### Exercise prompt
Please output every entry below exactly as written, leaving out any pictures.

### Study material

□ □ □ □ □

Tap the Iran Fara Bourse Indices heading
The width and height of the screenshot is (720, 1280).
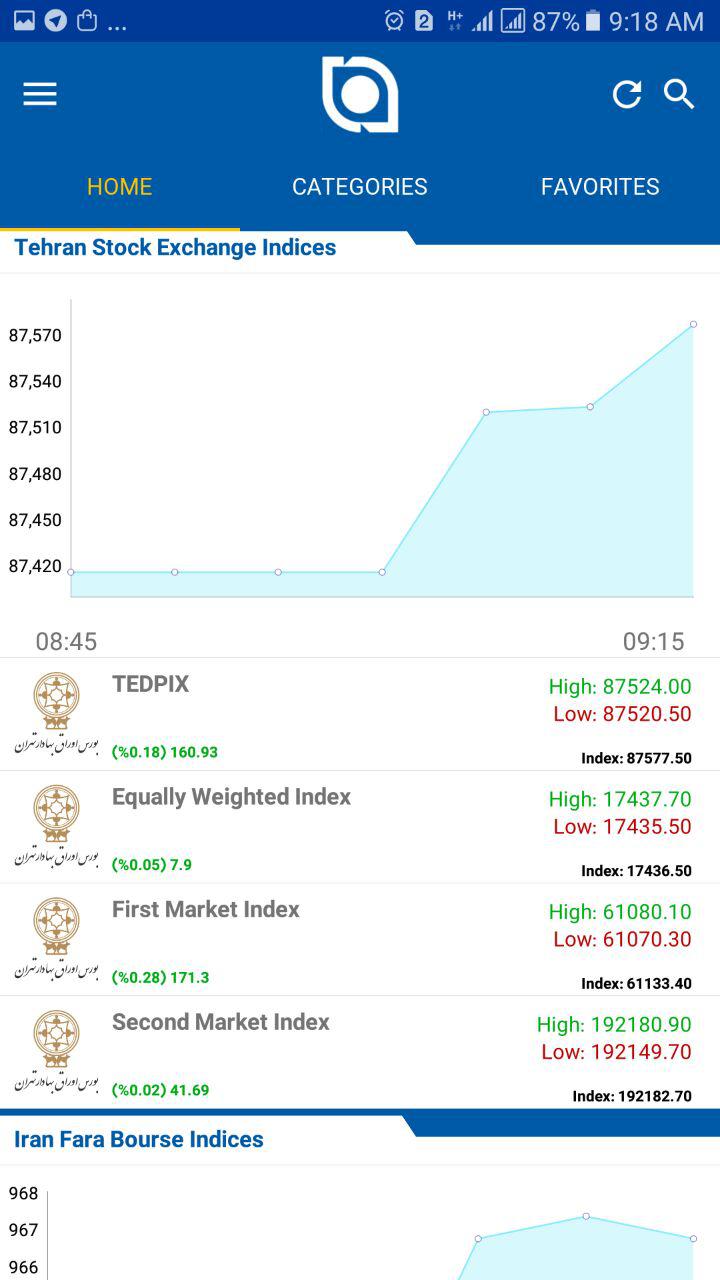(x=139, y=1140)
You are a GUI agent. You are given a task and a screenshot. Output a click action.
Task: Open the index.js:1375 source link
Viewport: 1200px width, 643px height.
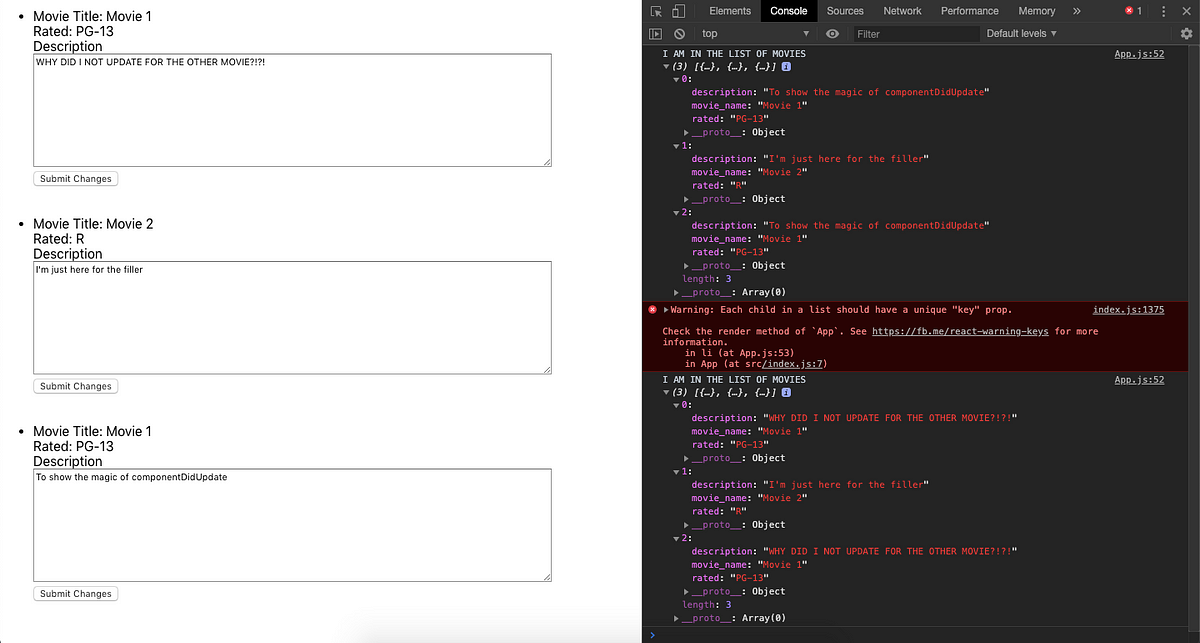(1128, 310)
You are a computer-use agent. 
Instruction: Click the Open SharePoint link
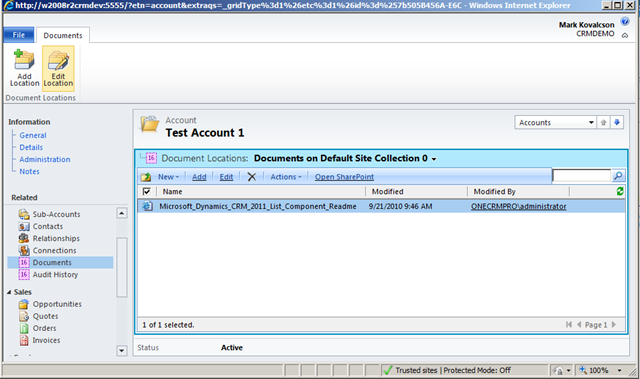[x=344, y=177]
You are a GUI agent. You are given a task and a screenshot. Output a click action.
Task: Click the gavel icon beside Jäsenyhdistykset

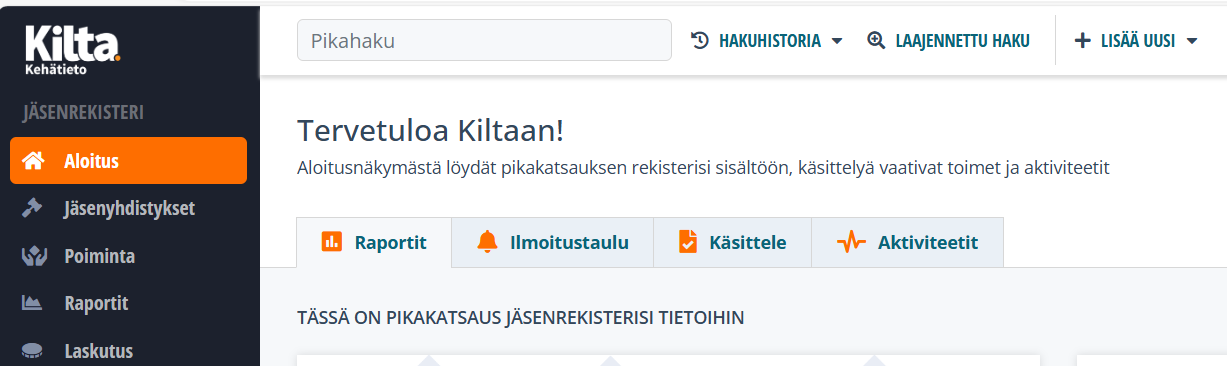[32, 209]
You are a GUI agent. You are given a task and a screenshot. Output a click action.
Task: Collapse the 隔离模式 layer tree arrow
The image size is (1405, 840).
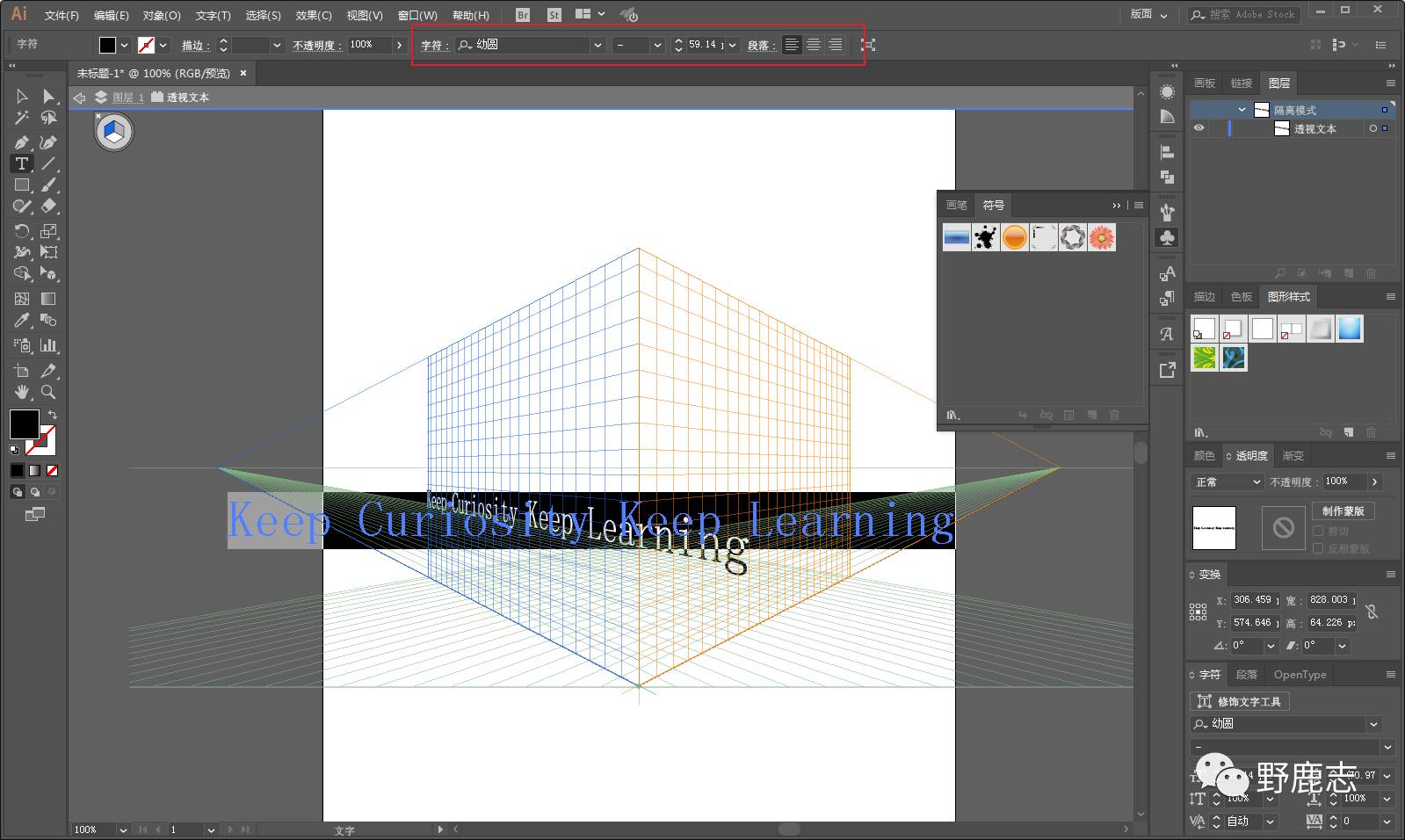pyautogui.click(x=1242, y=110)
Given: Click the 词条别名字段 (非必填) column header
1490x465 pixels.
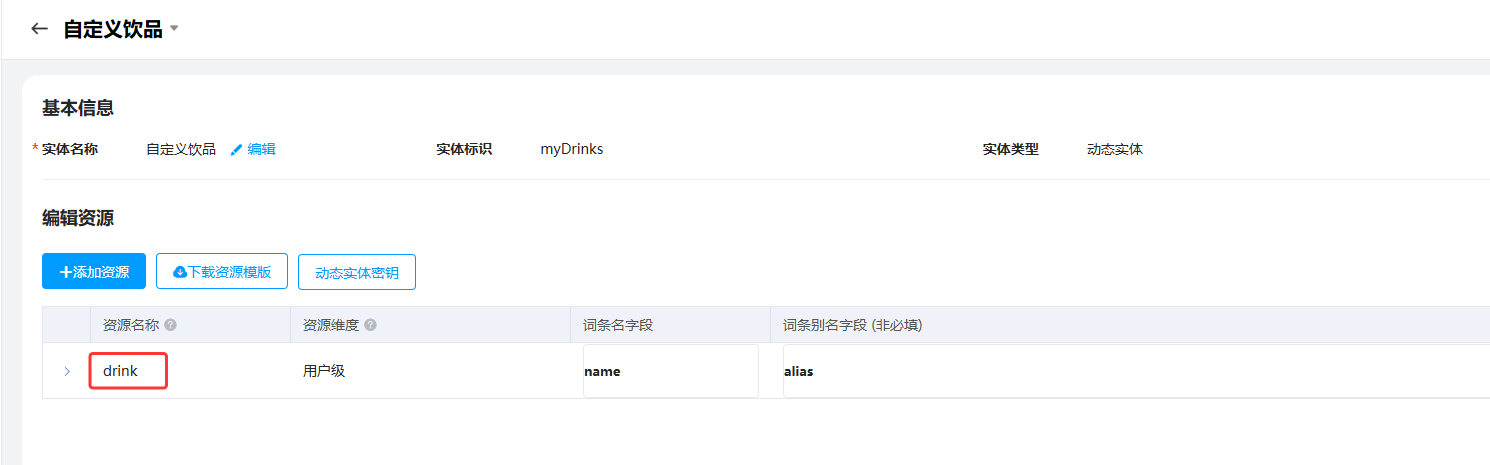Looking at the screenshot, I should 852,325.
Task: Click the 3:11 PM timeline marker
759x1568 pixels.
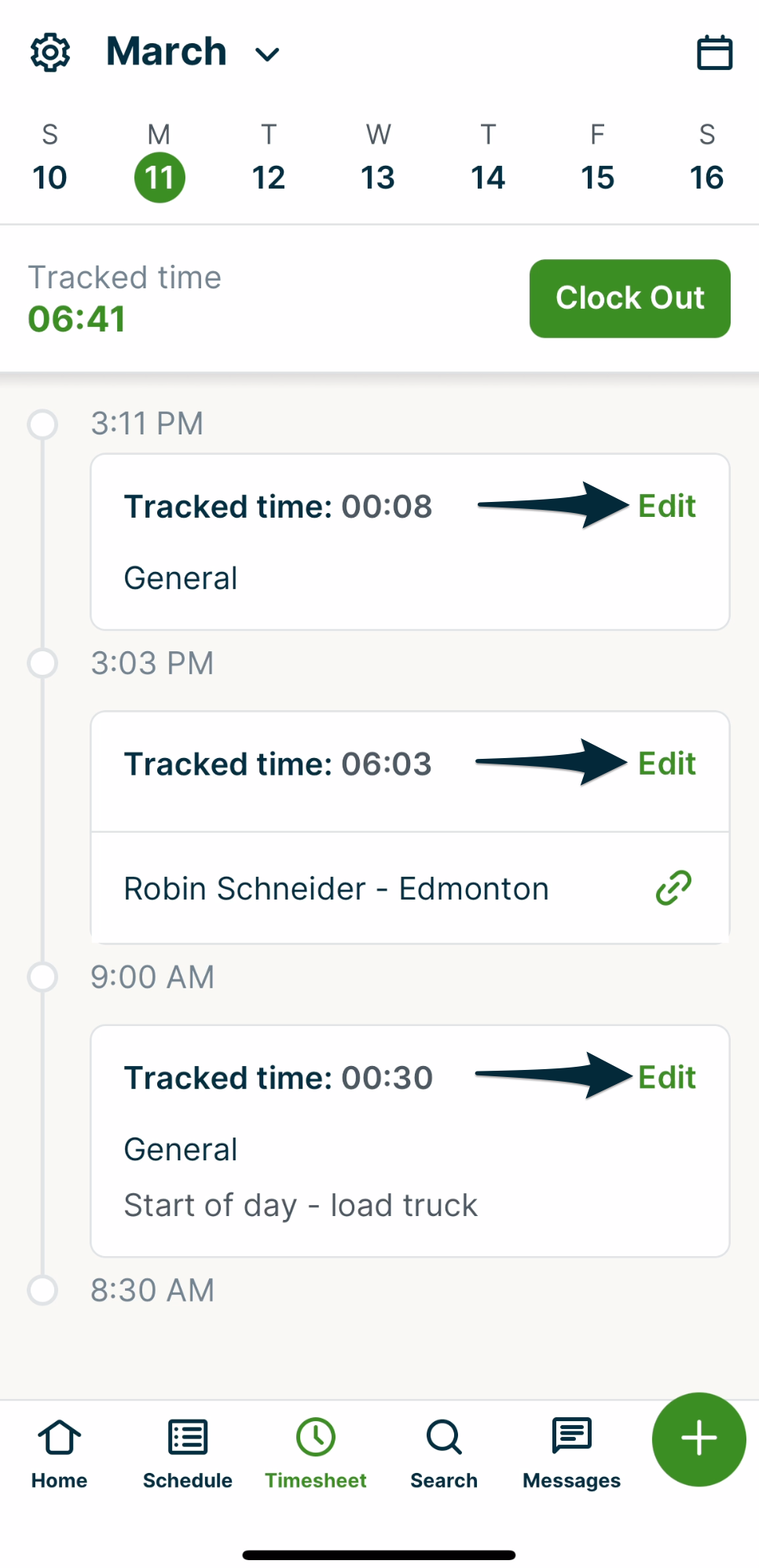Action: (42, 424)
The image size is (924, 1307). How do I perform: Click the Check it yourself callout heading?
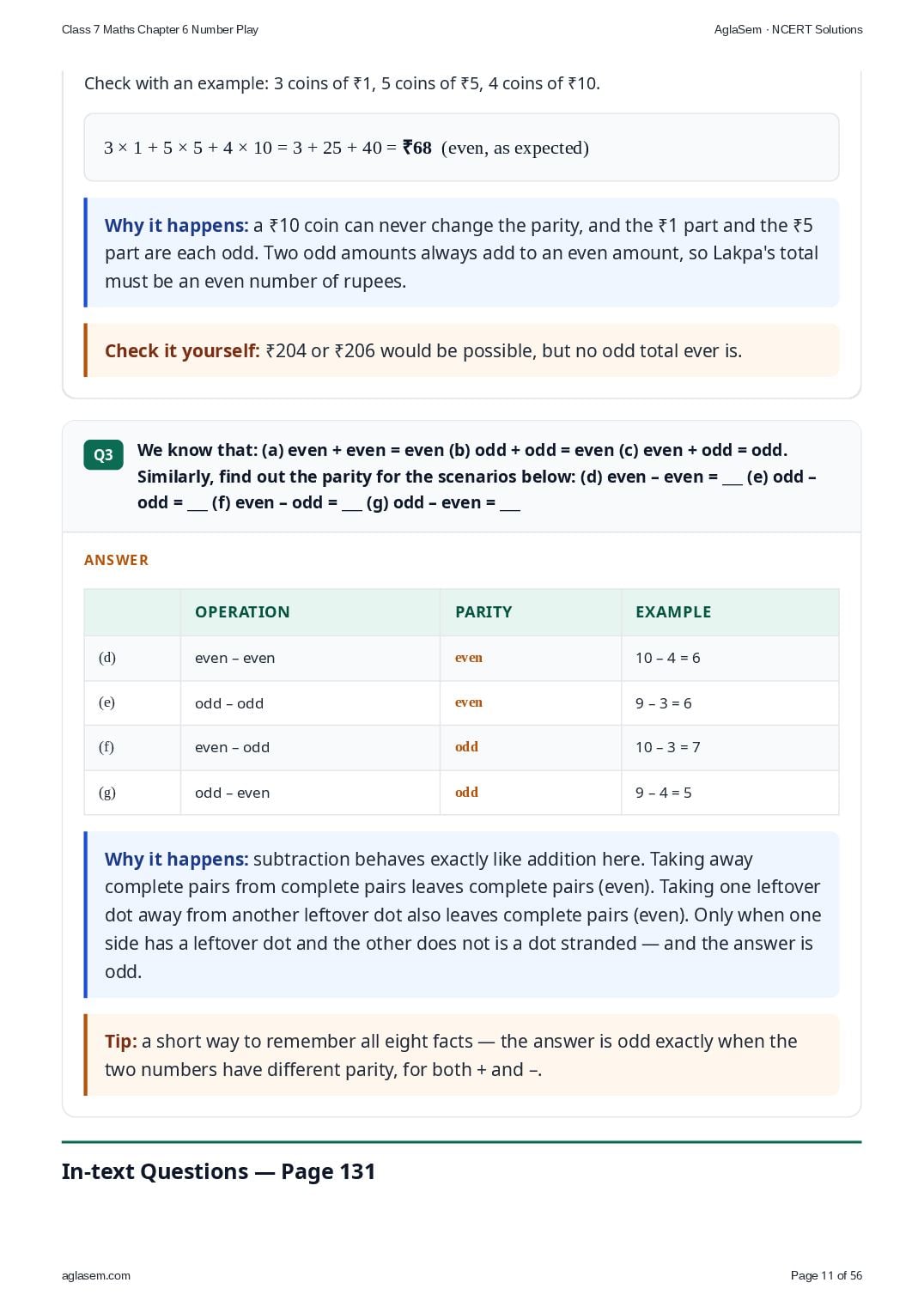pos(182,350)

□ □ □ □ □

### Response to this exercise
Tap the Iran Fara Bourse Indices heading
The width and height of the screenshot is (720, 1280).
(x=139, y=1140)
You are a GUI agent. You are given a task and a screenshot. Output a click action.
Task: Open the index.js:1375 source link
Viewport: 1200px width, 643px height.
(1128, 310)
You are a computer-use agent. 
Instruction: Click the Open SharePoint link
[x=344, y=177]
You are a GUI agent. You are given a task and a screenshot. Output a click action.
Task: Click the gavel icon beside Jäsenyhdistykset

[32, 209]
You are a GUI agent. You are given a task and a screenshot. Output a click action.
Task: Collapse the 隔离模式 layer tree arrow
The image size is (1405, 840).
pyautogui.click(x=1242, y=110)
Given: Click the 词条别名字段 (非必填) column header
1490x465 pixels.
Looking at the screenshot, I should 852,325.
Task: Click the 3:11 PM timeline marker
759x1568 pixels.
Action: (42, 424)
The image size is (924, 1307). How do I perform: Click the Check it yourself callout heading?
pos(182,350)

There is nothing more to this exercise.